Mr. Ackerman walked in. He was tall and slim and gray and accurately dressed. Mr. Ackerman’s business, if his varied pursuits might be thus consolidated, was that of a Director of Enterprises. He was on all sorts of directorates from banks to hospitals. He had promoted or caused to be promoted many corporate activities. He was identified in one way and another with a dozen financial and industrial concerns. He was the confidential friend and twin brother of Capital; and he was smooth, very smooth.
His handshake expressed tender, delicate sympathy.
“I should have called sooner, Mr. Kent, after the recent melancholy event,” said he, “but that I feared to intrude. I knew your father very well, very well indeed. I hope to know his son as well—or better. These changes come to us all, but I was shocked, deeply shocked. I assure you, Mr. Kent, I—was—shocked.”
“Sit down, won’t you?” said Joe. “Have a cigar?”
“Not in the morning, thank you,” said Ackerman. “My constitution won’t stand it now. Don’t mind me, though.”
He watched Joe strike a match. His gaze was very keen and measuring, as if the young man were a problem of some sort to be solved.
“And how do you find it going?” he asked. “Quite a change for you, to be saddled with a big business at a moment’s notice. If I recollect, you were at college till very recently. Yes? Unfortunate. Not that I would deprecate the value of education. Not at all. A most excellent thing. Fine training for the battle of life. But at the same time scarcely a practical preparation for the duties you have been called on so suddenly to assume.”

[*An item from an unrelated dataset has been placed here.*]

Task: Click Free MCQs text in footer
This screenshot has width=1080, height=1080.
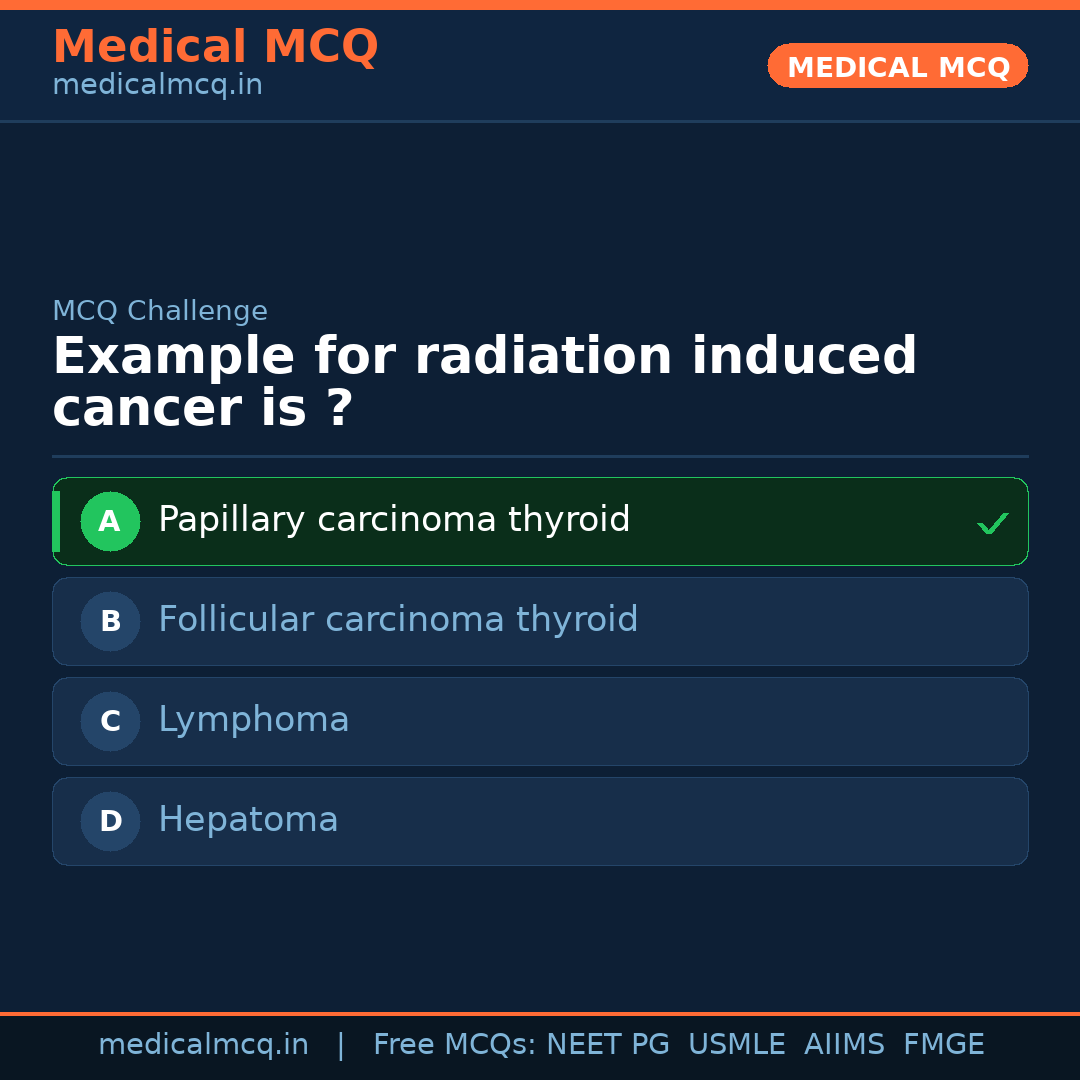Action: (454, 1045)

“That’s a fact,” said Joe. “Just at present I’d trade a couple of the years I spent there for one in the office. However, I’m learning slowly. Doing the best I can, you know.”

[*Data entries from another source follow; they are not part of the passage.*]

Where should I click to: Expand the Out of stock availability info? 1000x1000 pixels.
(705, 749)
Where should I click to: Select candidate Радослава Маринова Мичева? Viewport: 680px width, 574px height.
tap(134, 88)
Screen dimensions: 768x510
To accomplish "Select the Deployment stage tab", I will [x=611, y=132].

“No doubt, no doubt,” returned Ackerman cordially. “If I had a son—I am sorry I haven’t—and Providence in its inscrutable wisdom saw fit to remove me—we never can tell; as the Good Book says, Death comes like a thief in the night—that is how I would wish him to face the world. Bravely and modestly, as you are doing. No doubt you feel your responsibilities, eh?”
“Well, yes,” Joe admitted. “I have my experience to get, and the concern is pretty large. Naturally it worries me a little.”